Norwood: I think in general the best recording moments I have are when I’ve burned a rough copy of an entire album. I take it with me to listen to, find mistakes, stuff like that, but there's that feeling that it's all threading together. you get that chill when you realize you've created a cohesive work.

L: was there a low point where you nearly gave up on recording?

N: several times. working completely by myself all the time can get frustrating--after a while you're looking for collaborations, you want to bring people into it. I think most of those feelings came during periods of writer's block--when I couldn't see the next step.

L: is there something that motivates a particular style out of you?
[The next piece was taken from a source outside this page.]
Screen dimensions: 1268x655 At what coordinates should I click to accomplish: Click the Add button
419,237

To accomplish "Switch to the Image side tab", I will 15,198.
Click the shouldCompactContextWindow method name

N: for anything I've ever done outside of angel on fire, I usually had a specific palette in mind--like "the black mirror", where I wanted everything acoustic. angel on fire got separated from that because I kept going back to the same palette to work from, to expand on. odd thoughts, confusing ideas....there's bits and pieces of my experience in some of the songs, some of them simply happened the way they happened.

L: when you're reaching completion, is there a struggle to bring it all together?
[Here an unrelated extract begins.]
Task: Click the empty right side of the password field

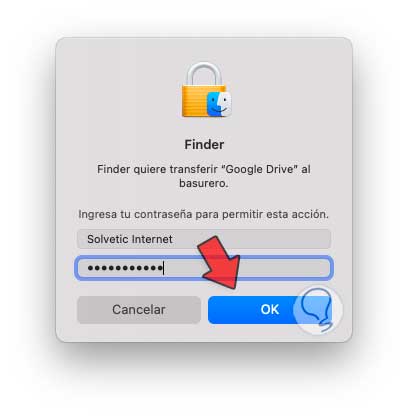Action: 283,268

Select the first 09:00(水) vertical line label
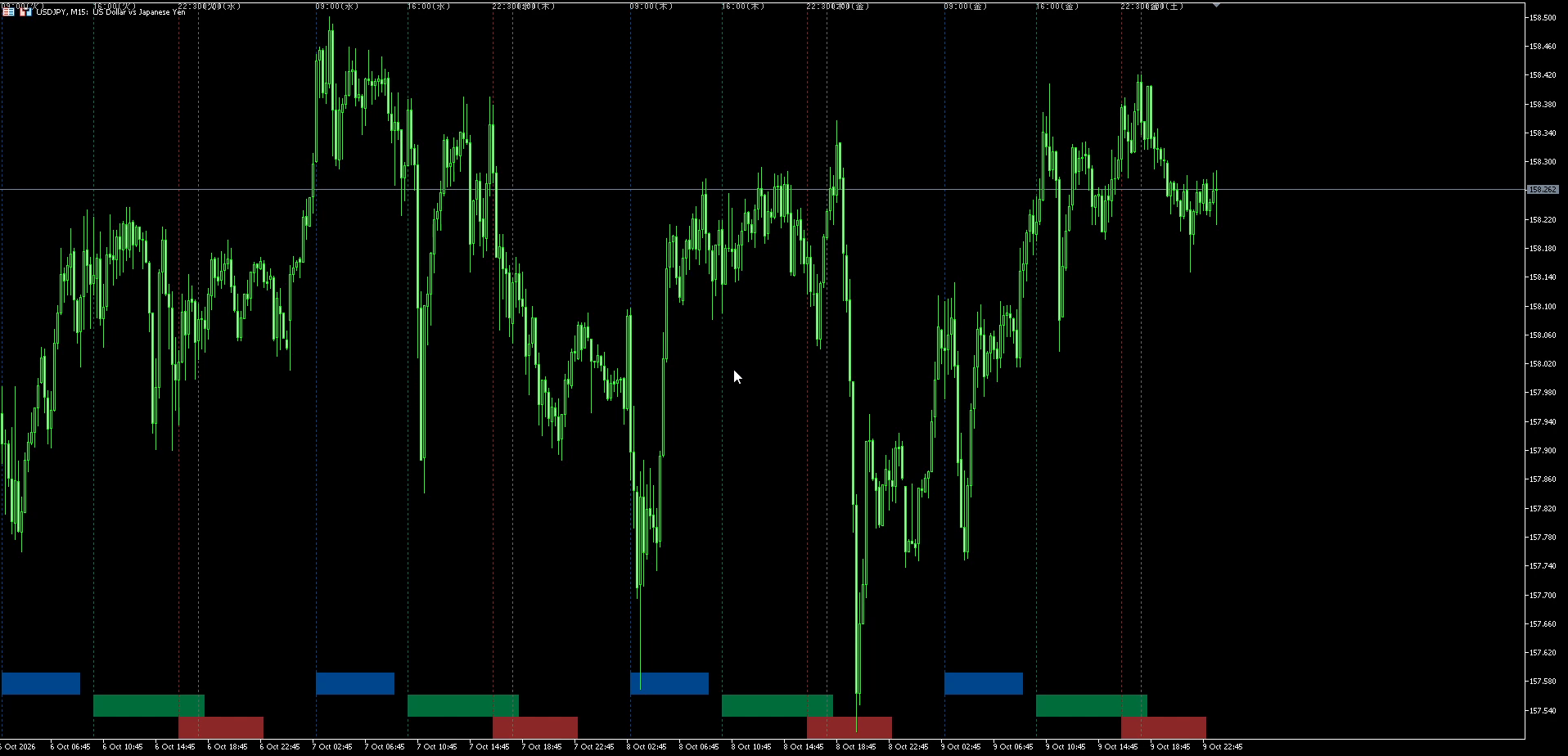[337, 7]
N: actually, the struggle happens kind of in the middle of it. you've got a ton of rough ideas kicking around, and sometimes it's hard to see where it's all going--what makes a cohesive album instead of a bunch of songs. once I find a small number of songs that fit together, most of the rest get discarded, new stuff gets recorded and at that point it starts to fall together really fast.

L: did you have a favorite instrument that you added on to a track or album that made a huge difference in your later work?

N: actually, it was two things--the tape machine and the radio, in a kind of musique concrete way. when I was 12 or 13 I was heavily into making tape collages, loops, stuff like that. it wasn't until a lot later that people pointed out stuff like "revolution 9" by the Beatles or godspeed you black emperor's found sounds and stuff like that. the radio came into play when I discovered shortwave radio--there's some really odd, neat stuff being talked about on shortwave. out of that I got a fascination for recording broadcasts, chopping them up, using them in strange ways. it seems secondary because I use your usual instruments--guitars, basses, drums. but those voices kind of drifting out of the music in segues kind of tie the various elements together.

L: as your Angle on Fire work is manly a 'solo' project.. were there moments that you felt collaborating gave you an advantage or disadvantage, like someone more skilled, affected the creative process?

N: a lot of the collaborations in angel on fire came sort of after the fact. I had recorded the music for "the perfect present" entirely when I saw some of the writings on her livejournal blog and asked her if she could come up with some spoken word stuff over it. Andrew Kilpatrick’s violin on "chest rises chest falls" was actually him testing effects--I pitch-shifted it, put it in the middle of "chest rises" and it worked so perfectly that I asked him if I could keep it. fortunately he agreed. but I mean, in terms of normal songs, I don't consider myself particularly skilled as a player--I’ve learned more and more over the years, but there's obviously people out there who are better players, and if they add something to what I do, it's definitely an advantage.

L: about your final album.. why go self titled?

N: I had working titles for the album, but once the album was done nothing really surfaced that spoke of the album as a whole, so I dropped having a title for it.

L: was there a narrative you wanted to tell?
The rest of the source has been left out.